• _Work instruction_
All lines in the data that hold the word "screenshot" need copying.

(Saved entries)
_ _ _ _ _ _ _
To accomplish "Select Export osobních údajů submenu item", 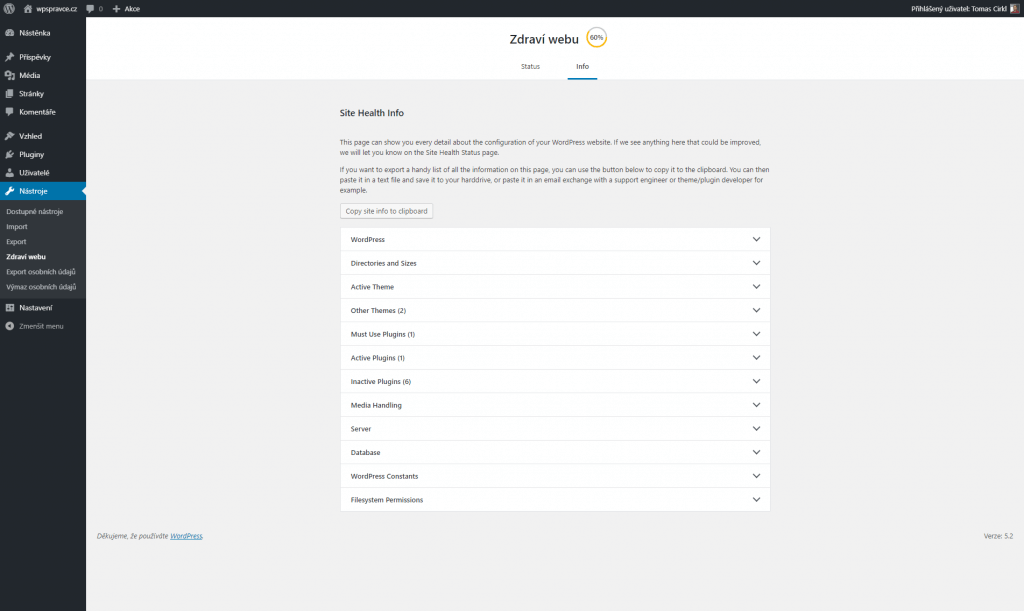I will pos(40,272).
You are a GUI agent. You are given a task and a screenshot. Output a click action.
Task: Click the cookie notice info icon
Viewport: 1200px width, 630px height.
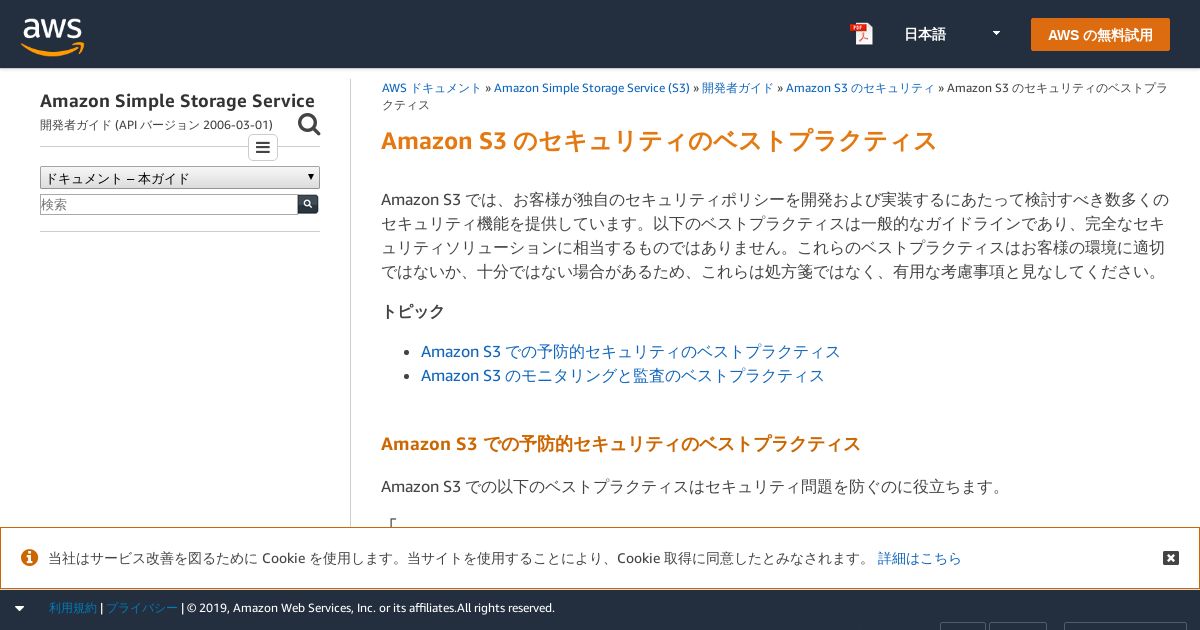point(30,558)
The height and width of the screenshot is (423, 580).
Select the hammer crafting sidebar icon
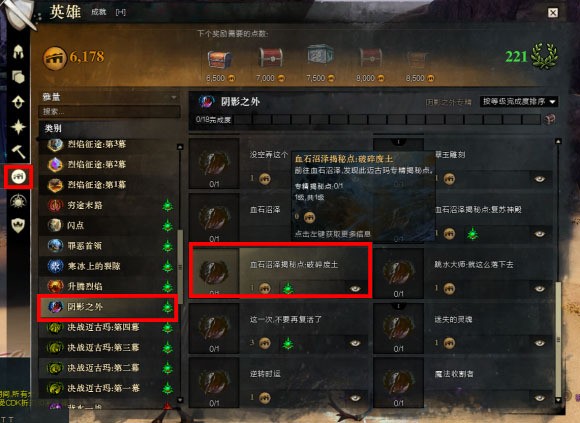coord(18,152)
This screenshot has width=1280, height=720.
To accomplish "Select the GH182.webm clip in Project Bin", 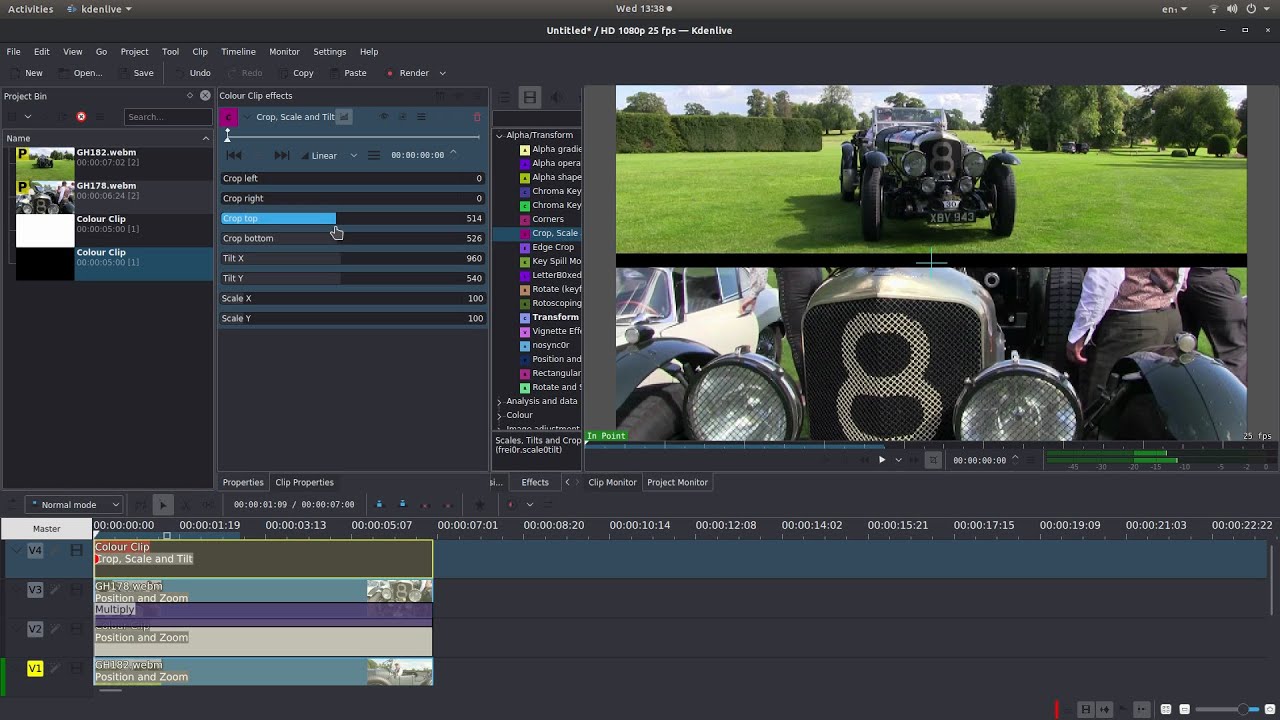I will click(106, 157).
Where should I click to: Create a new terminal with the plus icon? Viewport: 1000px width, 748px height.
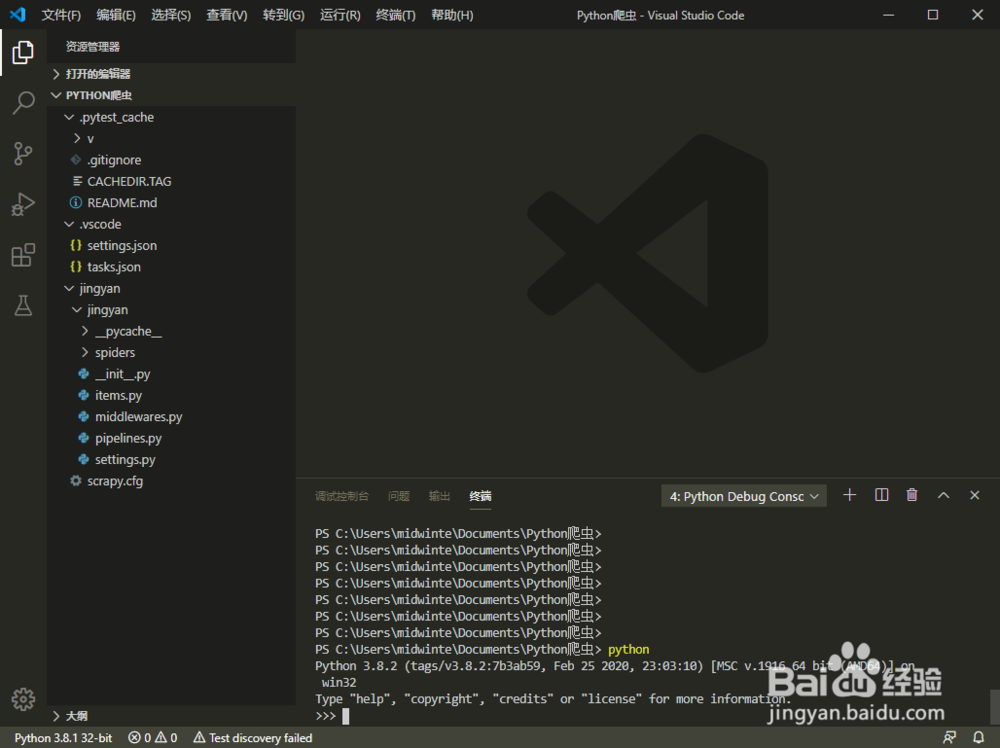pos(849,494)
_ _ _ _ _ _ _
• _Response to the exercise_
You are a GUI agent. You are given a task and a screenshot. Output a click action.
The height and width of the screenshot is (423, 580).
This screenshot has width=1280, height=720.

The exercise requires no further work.